> TASK REQUIREMENTS
Print the following rows with no changes to their wording.

> EXTRACTED INFORMATION
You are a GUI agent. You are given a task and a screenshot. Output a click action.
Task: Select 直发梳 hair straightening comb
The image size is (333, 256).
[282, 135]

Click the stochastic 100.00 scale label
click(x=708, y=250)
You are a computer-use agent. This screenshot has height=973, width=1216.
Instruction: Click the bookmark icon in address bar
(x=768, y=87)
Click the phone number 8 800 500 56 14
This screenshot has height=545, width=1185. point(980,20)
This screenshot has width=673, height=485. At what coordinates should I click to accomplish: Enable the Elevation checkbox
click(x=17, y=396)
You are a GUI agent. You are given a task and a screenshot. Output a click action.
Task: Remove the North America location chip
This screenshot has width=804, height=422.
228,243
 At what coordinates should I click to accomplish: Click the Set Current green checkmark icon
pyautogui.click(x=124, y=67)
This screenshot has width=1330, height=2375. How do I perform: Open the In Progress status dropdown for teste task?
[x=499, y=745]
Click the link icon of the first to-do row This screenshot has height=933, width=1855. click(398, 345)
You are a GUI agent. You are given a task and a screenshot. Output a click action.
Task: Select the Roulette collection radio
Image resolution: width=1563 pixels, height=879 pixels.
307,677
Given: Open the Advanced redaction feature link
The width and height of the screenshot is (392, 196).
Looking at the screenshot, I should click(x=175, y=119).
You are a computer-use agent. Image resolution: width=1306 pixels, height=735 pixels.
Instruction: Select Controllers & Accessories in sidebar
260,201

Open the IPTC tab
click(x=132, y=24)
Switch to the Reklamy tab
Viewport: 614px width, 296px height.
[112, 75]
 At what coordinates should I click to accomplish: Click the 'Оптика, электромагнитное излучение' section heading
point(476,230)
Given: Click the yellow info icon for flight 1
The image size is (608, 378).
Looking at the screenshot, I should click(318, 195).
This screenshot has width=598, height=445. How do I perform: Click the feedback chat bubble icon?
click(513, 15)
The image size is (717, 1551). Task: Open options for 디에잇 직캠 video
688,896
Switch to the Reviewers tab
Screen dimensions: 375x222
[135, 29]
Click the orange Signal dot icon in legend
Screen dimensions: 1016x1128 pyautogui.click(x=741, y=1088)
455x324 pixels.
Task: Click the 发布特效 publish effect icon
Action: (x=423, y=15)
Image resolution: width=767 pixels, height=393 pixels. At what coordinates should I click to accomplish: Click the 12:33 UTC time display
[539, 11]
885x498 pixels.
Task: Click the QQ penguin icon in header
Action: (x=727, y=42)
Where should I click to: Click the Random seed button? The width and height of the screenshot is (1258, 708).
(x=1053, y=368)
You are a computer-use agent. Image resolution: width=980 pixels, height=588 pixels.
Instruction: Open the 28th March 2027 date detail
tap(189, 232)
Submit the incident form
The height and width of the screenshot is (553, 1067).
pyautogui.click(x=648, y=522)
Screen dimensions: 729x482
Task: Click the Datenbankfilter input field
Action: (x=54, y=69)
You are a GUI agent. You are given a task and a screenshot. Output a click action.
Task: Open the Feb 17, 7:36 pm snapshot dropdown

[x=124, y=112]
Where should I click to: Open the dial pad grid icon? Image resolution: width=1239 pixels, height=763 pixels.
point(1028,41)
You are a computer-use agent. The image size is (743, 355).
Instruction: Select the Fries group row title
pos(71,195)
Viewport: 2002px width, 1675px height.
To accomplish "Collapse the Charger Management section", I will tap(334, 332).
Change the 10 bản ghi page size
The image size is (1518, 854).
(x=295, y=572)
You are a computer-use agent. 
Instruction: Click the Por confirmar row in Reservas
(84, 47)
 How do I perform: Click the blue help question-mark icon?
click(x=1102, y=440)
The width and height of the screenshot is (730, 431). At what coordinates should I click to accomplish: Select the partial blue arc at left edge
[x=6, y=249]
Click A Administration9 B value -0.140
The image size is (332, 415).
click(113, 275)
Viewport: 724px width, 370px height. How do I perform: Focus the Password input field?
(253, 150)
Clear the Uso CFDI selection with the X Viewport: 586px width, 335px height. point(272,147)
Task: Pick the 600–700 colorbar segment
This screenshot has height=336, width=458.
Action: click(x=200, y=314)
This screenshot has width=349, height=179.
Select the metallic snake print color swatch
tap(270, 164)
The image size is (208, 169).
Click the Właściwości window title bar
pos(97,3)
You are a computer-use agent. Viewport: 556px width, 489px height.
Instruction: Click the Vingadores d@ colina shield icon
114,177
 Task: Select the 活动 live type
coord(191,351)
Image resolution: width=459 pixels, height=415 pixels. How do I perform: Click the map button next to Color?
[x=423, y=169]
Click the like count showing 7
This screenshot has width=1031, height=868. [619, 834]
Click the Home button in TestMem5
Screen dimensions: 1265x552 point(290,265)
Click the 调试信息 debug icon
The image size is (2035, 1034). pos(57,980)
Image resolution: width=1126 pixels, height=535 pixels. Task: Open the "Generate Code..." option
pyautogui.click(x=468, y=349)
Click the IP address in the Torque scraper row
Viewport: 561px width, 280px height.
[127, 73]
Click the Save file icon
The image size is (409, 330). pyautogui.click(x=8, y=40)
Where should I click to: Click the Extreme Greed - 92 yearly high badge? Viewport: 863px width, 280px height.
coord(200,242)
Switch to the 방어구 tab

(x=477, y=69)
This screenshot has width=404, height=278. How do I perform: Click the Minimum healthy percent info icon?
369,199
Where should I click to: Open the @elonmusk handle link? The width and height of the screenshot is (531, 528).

> THE OUTPUT
You are a GUI agent. You are given a task and a screenshot. Output a click action.
Task: Select 直发梳 hair straightening comb
The image size is (333, 256).
[282, 135]

Click the stochastic 100.00 scale label
click(x=708, y=250)
You are a computer-use agent. This screenshot has height=973, width=1216.
Instruction: Click the bookmark icon in address bar
(x=768, y=87)
Click the phone number 8 800 500 56 14
This screenshot has height=545, width=1185. point(980,20)
This screenshot has width=673, height=485. At what coordinates should I click to accomplish: Enable the Elevation checkbox
click(x=17, y=396)
You are a GUI agent. You are given a task and a screenshot. Output a click action.
Task: Remove the North America location chip
This screenshot has width=804, height=422.
228,243
 At what coordinates should I click to accomplish: Click the Set Current green checkmark icon
pyautogui.click(x=124, y=67)
This screenshot has width=1330, height=2375. How do I perform: Open the In Progress status dropdown for teste task?
[x=499, y=745]
Click the link icon of the first to-do row This screenshot has height=933, width=1855. click(398, 345)
You are a GUI agent. You are given a task and a screenshot. Output a click action.
Task: Select the Roulette collection radio
Image resolution: width=1563 pixels, height=879 pixels.
307,677
Given: Open the Advanced redaction feature link
The width and height of the screenshot is (392, 196).
Looking at the screenshot, I should click(x=175, y=119).
You are a computer-use agent. Image resolution: width=1306 pixels, height=735 pixels.
Instruction: Select Controllers & Accessories in sidebar
260,201

Open the IPTC tab
click(x=132, y=24)
Switch to the Reklamy tab
Viewport: 614px width, 296px height.
[112, 75]
 At what coordinates should I click to accomplish: Click the 'Оптика, электромагнитное излучение' section heading
point(476,230)
Given: Click the yellow info icon for flight 1
The image size is (608, 378).
Looking at the screenshot, I should click(318, 195).
This screenshot has width=598, height=445. How do I perform: Click the feedback chat bubble icon?
click(513, 15)
The image size is (717, 1551). Task: Open options for 디에잇 직캠 video
688,896
Switch to the Reviewers tab
Screen dimensions: 375x222
[135, 29]
Click the orange Signal dot icon in legend
Screen dimensions: 1016x1128 pyautogui.click(x=741, y=1088)
455x324 pixels.
Task: Click the 发布特效 publish effect icon
Action: (x=423, y=15)
Image resolution: width=767 pixels, height=393 pixels. At what coordinates should I click to accomplish: Click the 12:33 UTC time display
[539, 11]
885x498 pixels.
Task: Click the QQ penguin icon in header
Action: (x=727, y=42)
Where should I click to: Click the Random seed button? The width and height of the screenshot is (1258, 708).
(x=1053, y=368)
You are a computer-use agent. Image resolution: width=980 pixels, height=588 pixels.
Instruction: Open the 28th March 2027 date detail
tap(189, 232)
Submit the incident form
The height and width of the screenshot is (553, 1067).
pyautogui.click(x=648, y=522)
Screen dimensions: 729x482
Task: Click the Datenbankfilter input field
Action: (x=54, y=69)
You are a GUI agent. You are given a task and a screenshot. Output a click action.
Task: Open the Feb 17, 7:36 pm snapshot dropdown

[x=124, y=112]
Where should I click to: Open the dial pad grid icon? Image resolution: width=1239 pixels, height=763 pixels.
point(1028,41)
You are a computer-use agent. The image size is (743, 355).
Instruction: Select the Fries group row title
pos(71,195)
Viewport: 2002px width, 1675px height.
To accomplish "Collapse the Charger Management section", I will tap(334, 332).
Change the 10 bản ghi page size
The image size is (1518, 854).
(x=295, y=572)
You are a computer-use agent. 
Instruction: Click the Por confirmar row in Reservas
(84, 47)
 How do I perform: Click the blue help question-mark icon?
click(x=1102, y=440)
The width and height of the screenshot is (730, 431). At what coordinates should I click to accomplish: Select the partial blue arc at left edge
[x=6, y=249]
Click A Administration9 B value -0.140
The image size is (332, 415).
click(113, 275)
Viewport: 724px width, 370px height. How do I perform: Focus the Password input field?
(253, 150)
Clear the Uso CFDI selection with the X Viewport: 586px width, 335px height. point(272,147)
Task: Pick the 600–700 colorbar segment
This screenshot has height=336, width=458.
Action: click(x=200, y=314)
This screenshot has width=349, height=179.
Select the metallic snake print color swatch
tap(270, 164)
The image size is (208, 169).
Click the Właściwości window title bar
pos(97,3)
You are a computer-use agent. Viewport: 556px width, 489px height.
Instruction: Click the Vingadores d@ colina shield icon
114,177
 Task: Select the 活动 live type
coord(191,351)
Image resolution: width=459 pixels, height=415 pixels. How do I perform: Click the map button next to Color?
[x=423, y=169]
Click the like count showing 7
This screenshot has width=1031, height=868. [619, 834]
Click the Home button in TestMem5
Screen dimensions: 1265x552 point(290,265)
Click the 调试信息 debug icon
The image size is (2035, 1034). pos(57,980)
Image resolution: width=1126 pixels, height=535 pixels. Task: Open the "Generate Code..." option
pyautogui.click(x=468, y=349)
Click the IP address in the Torque scraper row
Viewport: 561px width, 280px height.
[127, 73]
Click the Save file icon
The image size is (409, 330). pyautogui.click(x=8, y=40)
Where should I click to: Click the Extreme Greed - 92 yearly high badge? Viewport: 863px width, 280px height.
coord(200,242)
Switch to the 방어구 tab

(x=477, y=69)
This screenshot has width=404, height=278. How do I perform: Click the Minimum healthy percent info icon?
369,199
Where should I click to: Open the @elonmusk handle link? The width and height of the screenshot is (531, 528).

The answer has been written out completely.